Beyond individual entries, we can think of the totality of the project as speculative interface as Jill Walker Rettberg calls it. She argues for speculation as an essential element of both fiction and humanities research and that experience with electronic literature can light the way for how we approach digital humanities practices. She explains this dichotomy by saying: “speculative interfaces do not only interpret the worlds and the data and the ideas and stories they shape; they are also a form of world-building, whether those worlds are fictional, as in electronic literature, or document aspects of our shared reality, as in the digital humanities” (n.p.). In addition, I propose that speculation is not only what a creator can do with an interface, but world-building in the sense that the interface includes the intended readers and authors of the project as well as our scope and subject. As such the speculative interface is a manifestation of how different readers are implied by the interface and content. The interface inscribes which readers or users exist according to the work. Together we can ask what our shared foundation is across fields that encompass “digital narrative” and just as importantly: what do we want to build on this foundation. Understanding our interconnectedness will be key and I cannot wait to work with you in the future.
Concluding Remarks
In conclusion, the glossary is essential work, both as a noun and a verb.

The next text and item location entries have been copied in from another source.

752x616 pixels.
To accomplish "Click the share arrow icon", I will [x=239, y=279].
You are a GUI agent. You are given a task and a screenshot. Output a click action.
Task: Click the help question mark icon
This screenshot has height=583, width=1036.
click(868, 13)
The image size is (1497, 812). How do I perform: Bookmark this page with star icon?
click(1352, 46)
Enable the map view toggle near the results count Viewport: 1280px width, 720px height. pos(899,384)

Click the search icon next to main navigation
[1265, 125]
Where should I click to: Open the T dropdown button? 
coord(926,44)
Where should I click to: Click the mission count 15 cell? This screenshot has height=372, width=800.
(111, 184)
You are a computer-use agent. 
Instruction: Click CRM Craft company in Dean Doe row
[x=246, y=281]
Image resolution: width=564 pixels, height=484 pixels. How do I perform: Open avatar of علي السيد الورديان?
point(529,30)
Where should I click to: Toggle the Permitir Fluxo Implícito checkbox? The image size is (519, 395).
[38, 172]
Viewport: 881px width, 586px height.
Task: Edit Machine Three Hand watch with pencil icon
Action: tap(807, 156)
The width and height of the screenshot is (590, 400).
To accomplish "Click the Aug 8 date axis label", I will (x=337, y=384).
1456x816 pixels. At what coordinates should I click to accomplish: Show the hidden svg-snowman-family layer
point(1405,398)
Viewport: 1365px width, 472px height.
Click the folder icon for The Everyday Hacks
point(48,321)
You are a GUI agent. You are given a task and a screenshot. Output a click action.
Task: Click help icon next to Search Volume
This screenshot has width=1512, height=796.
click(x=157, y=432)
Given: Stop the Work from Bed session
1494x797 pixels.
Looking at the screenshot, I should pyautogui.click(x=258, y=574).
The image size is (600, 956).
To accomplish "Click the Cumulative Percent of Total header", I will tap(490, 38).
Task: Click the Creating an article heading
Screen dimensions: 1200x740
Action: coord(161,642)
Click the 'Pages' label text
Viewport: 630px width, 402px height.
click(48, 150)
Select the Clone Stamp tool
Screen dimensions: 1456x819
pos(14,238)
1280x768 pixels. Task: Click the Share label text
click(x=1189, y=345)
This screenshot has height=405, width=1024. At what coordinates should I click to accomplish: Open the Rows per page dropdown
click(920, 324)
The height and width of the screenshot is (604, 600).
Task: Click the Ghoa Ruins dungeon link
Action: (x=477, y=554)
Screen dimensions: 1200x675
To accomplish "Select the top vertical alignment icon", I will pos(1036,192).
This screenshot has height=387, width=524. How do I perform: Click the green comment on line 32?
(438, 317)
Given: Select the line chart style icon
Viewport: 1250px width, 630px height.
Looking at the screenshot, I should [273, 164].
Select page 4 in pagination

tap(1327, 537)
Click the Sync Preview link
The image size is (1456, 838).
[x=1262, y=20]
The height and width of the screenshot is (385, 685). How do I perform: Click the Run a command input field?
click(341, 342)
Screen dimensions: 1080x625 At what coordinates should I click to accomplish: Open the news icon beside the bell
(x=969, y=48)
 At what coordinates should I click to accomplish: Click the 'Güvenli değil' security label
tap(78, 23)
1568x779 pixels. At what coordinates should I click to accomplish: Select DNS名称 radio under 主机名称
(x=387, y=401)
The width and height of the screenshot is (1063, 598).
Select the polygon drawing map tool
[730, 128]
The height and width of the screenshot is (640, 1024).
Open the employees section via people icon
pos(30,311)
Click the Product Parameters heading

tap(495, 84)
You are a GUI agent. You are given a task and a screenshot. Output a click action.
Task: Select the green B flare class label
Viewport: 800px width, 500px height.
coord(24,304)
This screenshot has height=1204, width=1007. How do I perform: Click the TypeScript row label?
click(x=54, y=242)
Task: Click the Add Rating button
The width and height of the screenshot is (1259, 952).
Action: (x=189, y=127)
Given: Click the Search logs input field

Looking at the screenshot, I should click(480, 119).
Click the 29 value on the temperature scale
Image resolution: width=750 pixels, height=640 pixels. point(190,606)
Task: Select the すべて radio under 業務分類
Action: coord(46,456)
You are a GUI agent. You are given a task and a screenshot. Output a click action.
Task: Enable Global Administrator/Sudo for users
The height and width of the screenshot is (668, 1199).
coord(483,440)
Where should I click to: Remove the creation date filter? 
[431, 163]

As a noun, ‘work’ is a product, a collection of texts and interface— an essential entry point to various elements of understanding digital narrative. And entering a field is something you can do at any level of education. You can be new to a term as a student or someone outside academia, but also as a full professor who is expanding their scope or realizing that the term they used one way actually has a diversity of interpretations. We are all continuously learning new things.
And then there is the verb—work as labor, practice, the act of writing. Here, the glossary is a structure, like a tool or method, that trains you to consider coherence within diversity in terminology through writing entries. Doing the work, we develop the skills of writing as well as understanding context and complexity, a skill we can apply far beyond the specific terms we have explicated. Without this skillful practice, we cannot build our city, whether digital or physical.
Together, these interpretations of ‘work’ embody values of a developing shared conceptual framework, being an active participant in negotiating our knowledge-building, welcoming access, and improving our craft. The glossary shapes these often-nebulous values into digital material. Taylor Behnke concludes that: “the way we get under or around inevitability, that’s civic imagination. It’s a skill, it takes practice, it takes asking the question, over and over: What would it take to make the future desirable?” We can ask this one entry at a time. The Internet is a place we live, that we can understand and shape together.